TEXT PROVIDED:
● ● ●
And with each passing day related to COVID-19, I have more and more questions. Perhaps it’s time to start asking them directly in some way, shape or form. After all, I’ve spent 20 years as the Michael Corleone of the media mob. You know, a member of the family, but a citizen. So conversations with me have always been off the record.
This doesn’t mean I’m going to go out there looking for bad news, villains or the leftist made-up-of-whole-cloth conspiracy theories. Rather, I’d be looking for the truth whether it’s about COVID-19, Anthony Fauci, Donald Trump, Lauren Boebert, Tina Peters, Janet Rowland, Mesa County Public Health, Jared Polis, Joe Biden or any of the cast of characters or events acting or happening in our world.
Experience tells me one thing: Most of them won’t like the questions. Here’s an example from a recent local story.
I read a report in a local media source about the monoclonal antibody clinic opening in Fruita. Now, Craig Hall’s first take as a cub reporter is this is a great story. Let’s give the people a who, what, where, when, why and how of the facts from the press release. And on the basics, the news release did a decent job of explaining what monoclonal antibodies are, how they work, who the players involved are and who should be inquiring about them given their health or COVID-19 contact status — along with a quote from the Mesa County Public Health director.
Frankly, the story read like a space filler to me. And in truth, it was basically a word-for-word regurgitation of the health department news release based on what the media source felt important — because there were a few important facts left out. Let me ask you if you know any of these additional facts I’ve not seen reported since this story hit a few days ago.
Did you know monoclonal antibodies are meant to be taken within the first 10 days of having COVID-19 symptoms? I did, but I know that information from doing my own research from media sources outside our community. I also know there have been more than a few studies showing their effectiveness on recovery from COVID-19.
How about while the obese or overweight are indeed mentioned in the story, it does not include the health department’s statement including children aged 12 to 17 with a body mass index in the 85th percentile or higher for their age and gender based on Centers for Disease Control and Prevention guidelines? I don’t know what those guidelines are or how to figure out what percentile a child that age might be in, but that might come in handy with at least a mention.
● ● ●
ASSIGNMENT: Copy the passage from the piece about asking questions on COVID-19 news, from "Frankly, the story" up to and including "few days ago.", with no changes.
● ● ●
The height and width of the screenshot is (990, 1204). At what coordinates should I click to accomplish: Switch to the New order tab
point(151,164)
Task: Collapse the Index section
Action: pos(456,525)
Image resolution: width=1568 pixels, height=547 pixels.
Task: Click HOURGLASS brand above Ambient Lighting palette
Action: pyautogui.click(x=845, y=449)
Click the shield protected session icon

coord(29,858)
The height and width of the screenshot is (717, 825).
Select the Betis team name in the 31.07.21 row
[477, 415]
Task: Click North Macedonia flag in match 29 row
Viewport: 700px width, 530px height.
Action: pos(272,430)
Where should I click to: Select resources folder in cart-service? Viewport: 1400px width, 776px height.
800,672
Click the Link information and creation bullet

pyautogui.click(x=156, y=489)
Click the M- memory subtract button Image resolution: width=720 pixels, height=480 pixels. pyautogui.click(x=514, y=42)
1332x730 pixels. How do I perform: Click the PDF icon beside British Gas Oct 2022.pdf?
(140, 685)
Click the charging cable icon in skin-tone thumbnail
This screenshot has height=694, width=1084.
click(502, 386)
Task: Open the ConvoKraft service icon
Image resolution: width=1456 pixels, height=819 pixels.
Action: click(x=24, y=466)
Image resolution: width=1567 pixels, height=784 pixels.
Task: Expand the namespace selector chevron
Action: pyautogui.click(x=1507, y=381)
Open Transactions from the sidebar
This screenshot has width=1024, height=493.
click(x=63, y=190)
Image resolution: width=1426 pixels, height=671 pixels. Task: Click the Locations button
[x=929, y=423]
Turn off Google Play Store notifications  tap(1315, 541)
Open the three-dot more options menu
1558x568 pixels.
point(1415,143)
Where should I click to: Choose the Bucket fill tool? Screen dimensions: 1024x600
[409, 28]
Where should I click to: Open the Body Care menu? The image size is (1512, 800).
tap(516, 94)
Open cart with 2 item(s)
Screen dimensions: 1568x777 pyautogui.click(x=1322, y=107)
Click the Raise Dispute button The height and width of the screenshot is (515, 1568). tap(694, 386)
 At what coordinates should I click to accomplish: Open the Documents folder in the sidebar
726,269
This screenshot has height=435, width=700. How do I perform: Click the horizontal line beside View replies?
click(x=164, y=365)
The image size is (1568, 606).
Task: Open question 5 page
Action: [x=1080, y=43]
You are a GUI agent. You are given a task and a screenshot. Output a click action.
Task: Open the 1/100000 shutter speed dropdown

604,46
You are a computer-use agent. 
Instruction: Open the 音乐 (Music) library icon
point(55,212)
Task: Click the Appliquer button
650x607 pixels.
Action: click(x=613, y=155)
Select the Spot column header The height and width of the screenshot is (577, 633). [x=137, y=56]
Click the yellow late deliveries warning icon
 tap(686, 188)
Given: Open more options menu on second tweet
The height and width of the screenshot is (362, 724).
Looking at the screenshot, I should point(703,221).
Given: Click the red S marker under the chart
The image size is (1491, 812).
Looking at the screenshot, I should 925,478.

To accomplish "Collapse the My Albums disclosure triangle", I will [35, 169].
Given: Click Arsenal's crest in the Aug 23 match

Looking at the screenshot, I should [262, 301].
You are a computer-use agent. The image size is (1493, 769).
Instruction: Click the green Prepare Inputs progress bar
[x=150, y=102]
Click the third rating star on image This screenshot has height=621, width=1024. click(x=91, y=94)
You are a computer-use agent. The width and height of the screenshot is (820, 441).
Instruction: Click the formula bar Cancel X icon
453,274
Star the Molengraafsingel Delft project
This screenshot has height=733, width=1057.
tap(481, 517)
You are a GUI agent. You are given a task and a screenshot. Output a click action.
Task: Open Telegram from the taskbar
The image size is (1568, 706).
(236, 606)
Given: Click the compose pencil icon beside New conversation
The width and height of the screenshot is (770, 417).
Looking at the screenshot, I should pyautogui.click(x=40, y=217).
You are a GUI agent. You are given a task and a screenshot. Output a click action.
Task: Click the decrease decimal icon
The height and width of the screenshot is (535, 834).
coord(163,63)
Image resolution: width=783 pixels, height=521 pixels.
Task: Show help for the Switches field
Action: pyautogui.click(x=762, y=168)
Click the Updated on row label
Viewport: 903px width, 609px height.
● ● ●
ANSWER FOR THIS EXERCISE:
Frankly, the story read like a space filler to me. And in truth, it was basically a word-for-word regurgitation of the health department news release based on what the media source felt important — because there were a few important facts left out. Let me ask you if you know any of these additional facts I’ve not seen reported since this story hit a few days ago.